# What you have to do:
Please retype every entry, keeping each one exactly as written.

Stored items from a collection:
>>>>

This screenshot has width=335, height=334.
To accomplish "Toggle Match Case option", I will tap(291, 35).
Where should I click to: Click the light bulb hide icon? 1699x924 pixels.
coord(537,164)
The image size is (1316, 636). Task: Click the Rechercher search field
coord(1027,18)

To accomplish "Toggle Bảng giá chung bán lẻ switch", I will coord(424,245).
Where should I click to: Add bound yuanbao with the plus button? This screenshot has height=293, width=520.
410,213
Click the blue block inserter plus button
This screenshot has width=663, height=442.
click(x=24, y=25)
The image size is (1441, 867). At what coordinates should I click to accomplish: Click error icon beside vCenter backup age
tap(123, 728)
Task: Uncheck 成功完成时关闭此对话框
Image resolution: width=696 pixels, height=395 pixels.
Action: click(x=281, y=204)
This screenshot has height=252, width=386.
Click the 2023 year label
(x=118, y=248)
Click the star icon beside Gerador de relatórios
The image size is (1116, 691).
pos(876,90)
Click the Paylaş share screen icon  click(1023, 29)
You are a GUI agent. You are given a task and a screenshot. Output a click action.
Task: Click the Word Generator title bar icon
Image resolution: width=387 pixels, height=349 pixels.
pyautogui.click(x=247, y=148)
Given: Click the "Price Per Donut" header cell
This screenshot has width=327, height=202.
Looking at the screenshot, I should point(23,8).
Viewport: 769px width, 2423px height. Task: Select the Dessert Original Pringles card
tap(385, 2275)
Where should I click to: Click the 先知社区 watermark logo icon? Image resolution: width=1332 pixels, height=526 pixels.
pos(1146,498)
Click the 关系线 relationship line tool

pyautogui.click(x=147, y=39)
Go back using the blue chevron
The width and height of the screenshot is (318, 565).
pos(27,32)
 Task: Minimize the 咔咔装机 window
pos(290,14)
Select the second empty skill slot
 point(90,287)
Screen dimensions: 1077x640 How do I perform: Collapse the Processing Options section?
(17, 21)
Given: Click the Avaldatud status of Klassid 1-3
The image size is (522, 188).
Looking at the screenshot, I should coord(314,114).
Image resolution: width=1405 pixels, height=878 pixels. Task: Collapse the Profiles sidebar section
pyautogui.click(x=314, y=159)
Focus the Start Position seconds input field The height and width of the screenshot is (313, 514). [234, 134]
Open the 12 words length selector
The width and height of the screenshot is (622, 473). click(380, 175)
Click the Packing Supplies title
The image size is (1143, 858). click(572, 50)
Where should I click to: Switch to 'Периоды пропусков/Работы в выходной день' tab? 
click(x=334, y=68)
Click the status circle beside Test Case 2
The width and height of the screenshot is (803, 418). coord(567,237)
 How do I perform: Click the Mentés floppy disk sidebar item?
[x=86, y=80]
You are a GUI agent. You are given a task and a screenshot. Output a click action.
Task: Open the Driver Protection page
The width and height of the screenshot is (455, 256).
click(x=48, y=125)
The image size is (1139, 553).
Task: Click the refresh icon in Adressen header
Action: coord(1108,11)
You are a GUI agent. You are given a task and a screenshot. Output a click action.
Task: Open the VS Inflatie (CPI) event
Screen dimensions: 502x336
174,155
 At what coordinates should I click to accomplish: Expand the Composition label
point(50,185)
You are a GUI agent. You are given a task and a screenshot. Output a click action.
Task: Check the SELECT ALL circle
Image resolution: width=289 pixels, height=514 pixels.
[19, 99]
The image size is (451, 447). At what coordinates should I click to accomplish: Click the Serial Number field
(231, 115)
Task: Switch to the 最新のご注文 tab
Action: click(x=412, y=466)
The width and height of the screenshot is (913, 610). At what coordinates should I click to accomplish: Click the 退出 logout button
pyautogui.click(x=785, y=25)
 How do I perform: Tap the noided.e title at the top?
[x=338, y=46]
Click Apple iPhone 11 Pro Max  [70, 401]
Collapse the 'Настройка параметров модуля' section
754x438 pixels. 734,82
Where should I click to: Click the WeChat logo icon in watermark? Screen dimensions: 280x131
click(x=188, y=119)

<<<<

# Solution to the problem:
This screenshot has width=335, height=334.
To accomplish "Toggle Match Case option", I will tap(291, 35).
Where should I click to: Click the light bulb hide icon? 1699x924 pixels.
coord(537,164)
The image size is (1316, 636). Task: Click the Rechercher search field
coord(1027,18)

To accomplish "Toggle Bảng giá chung bán lẻ switch", I will coord(424,245).
Where should I click to: Add bound yuanbao with the plus button? This screenshot has height=293, width=520.
410,213
Click the blue block inserter plus button
This screenshot has width=663, height=442.
click(x=24, y=25)
The image size is (1441, 867). At what coordinates should I click to accomplish: Click error icon beside vCenter backup age
tap(123, 728)
Task: Uncheck 成功完成时关闭此对话框
Image resolution: width=696 pixels, height=395 pixels.
Action: click(x=281, y=204)
This screenshot has height=252, width=386.
Click the 2023 year label
(x=118, y=248)
Click the star icon beside Gerador de relatórios
The image size is (1116, 691).
pos(876,90)
Click the Paylaş share screen icon  click(1023, 29)
You are a GUI agent. You are given a task and a screenshot. Output a click action.
Task: Click the Word Generator title bar icon
Image resolution: width=387 pixels, height=349 pixels.
pyautogui.click(x=247, y=148)
Given: Click the "Price Per Donut" header cell
This screenshot has width=327, height=202.
Looking at the screenshot, I should point(23,8).
Viewport: 769px width, 2423px height. Task: Select the Dessert Original Pringles card
tap(385, 2275)
Where should I click to: Click the 先知社区 watermark logo icon? Image resolution: width=1332 pixels, height=526 pixels.
pos(1146,498)
Click the 关系线 relationship line tool

pyautogui.click(x=147, y=39)
Go back using the blue chevron
The width and height of the screenshot is (318, 565).
pos(27,32)
 Task: Minimize the 咔咔装机 window
pos(290,14)
Select the second empty skill slot
 point(90,287)
Screen dimensions: 1077x640 How do I perform: Collapse the Processing Options section?
(17, 21)
Given: Click the Avaldatud status of Klassid 1-3
The image size is (522, 188).
Looking at the screenshot, I should coord(314,114).
Image resolution: width=1405 pixels, height=878 pixels. Task: Collapse the Profiles sidebar section
pyautogui.click(x=314, y=159)
Focus the Start Position seconds input field The height and width of the screenshot is (313, 514). [234, 134]
Open the 12 words length selector
The width and height of the screenshot is (622, 473). click(380, 175)
Click the Packing Supplies title
The image size is (1143, 858). click(572, 50)
Where should I click to: Switch to 'Периоды пропусков/Работы в выходной день' tab? 
click(x=334, y=68)
Click the status circle beside Test Case 2
The width and height of the screenshot is (803, 418). coord(567,237)
 How do I perform: Click the Mentés floppy disk sidebar item?
[x=86, y=80]
You are a GUI agent. You are given a task and a screenshot. Output a click action.
Task: Open the Driver Protection page
The width and height of the screenshot is (455, 256).
click(x=48, y=125)
The image size is (1139, 553).
Task: Click the refresh icon in Adressen header
Action: coord(1108,11)
You are a GUI agent. You are given a task and a screenshot. Output a click action.
Task: Open the VS Inflatie (CPI) event
Screen dimensions: 502x336
174,155
 At what coordinates should I click to accomplish: Expand the Composition label
point(50,185)
You are a GUI agent. You are given a task and a screenshot. Output a click action.
Task: Check the SELECT ALL circle
Image resolution: width=289 pixels, height=514 pixels.
[19, 99]
The image size is (451, 447). At what coordinates should I click to accomplish: Click the Serial Number field
(231, 115)
Task: Switch to the 最新のご注文 tab
Action: click(x=412, y=466)
The width and height of the screenshot is (913, 610). At what coordinates should I click to accomplish: Click the 退出 logout button
pyautogui.click(x=785, y=25)
 How do I perform: Tap the noided.e title at the top?
[x=338, y=46]
Click Apple iPhone 11 Pro Max  [70, 401]
Collapse the 'Настройка параметров модуля' section
754x438 pixels. 734,82
Where should I click to: Click the WeChat logo icon in watermark? Screen dimensions: 280x131
click(x=188, y=119)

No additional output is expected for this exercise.